On the heels of hearing U.S. household net worth decreasing, at least at the median, we must consider the hard lot of the Met Opera worker.
The Metropolitan Opera singers union resumed contract talks on Monday after a two-month hiatus, but union officials said they had little hope of reaching an agreement before a threatened lockout.
Intense negotiations are expected this week as contracts expire for 15 of the Met’s 16 unions on Thursday. Last week, the opera company’s general manager, Peter Gelb, advised union members to prepare for a lockout starting Friday.
Mr. Gelb has said he is seeking labor-cost savings of 16% to 17%, as the company grapples with faltering ticket sales, a depleted endowment and rising operating costs.
Union leaders have countered that the Met should curb what they have described as out-of-control spending by Mr. Gelb. They say his proposed work-rule and benefit changes would result in losses for their members of more than 17%.
That is a fairly substantial cut. I’m going to jump over the bathos of cracking voices, though. Let’s see what hardships they face:
Full-time chorus members earned an average of $200,000 for the 2012-2013 season, including revenue sharing from high-definition broadcasts and overtime from several four-hour-plus operas. Orchestra members that year had median earnings of about $191,000.
During the talks, the American Guild of Musical Artists, which represents singers, dancers and stage managers, presented a proposal for a series of 2% raises over each of the next three years.
Union officials also said they had asked the New York attorney general to examine the Met’s heavy draws from its endowment.
The endowment stood at $267 million as of July 11, down from $305.8 million in July 2006, according to the Met.
Well, depends what they’ve been spending their endowment on, right?

## Information supplied
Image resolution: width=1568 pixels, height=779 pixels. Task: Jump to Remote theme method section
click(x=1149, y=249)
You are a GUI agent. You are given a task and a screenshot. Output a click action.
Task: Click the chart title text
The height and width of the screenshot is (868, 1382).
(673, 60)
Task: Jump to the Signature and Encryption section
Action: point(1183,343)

## Task prompt
Please revise the Met Opera labor passage, beginning at the words "Union leaders have" and stopping after "of about $191,000.", so that "chorus members" reads "choir members". The records can be set aside; they aren't needed here.

## Output
Union leaders have countered that the Met should curb what they have described as out-of-control spending by Mr. Gelb. They say his proposed work-rule and benefit changes would result in losses for their members of more than 17%.
That is a fairly substantial cut. I’m going to jump over the bathos of cracking voices, though. Let’s see what hardships they face:
Full-time choir members earned an average of $200,000 for the 2012-2013 season, including revenue sharing from high-definition broadcasts and overtime from several four-hour-plus operas. Orchestra members that year had median earnings of about $191,000.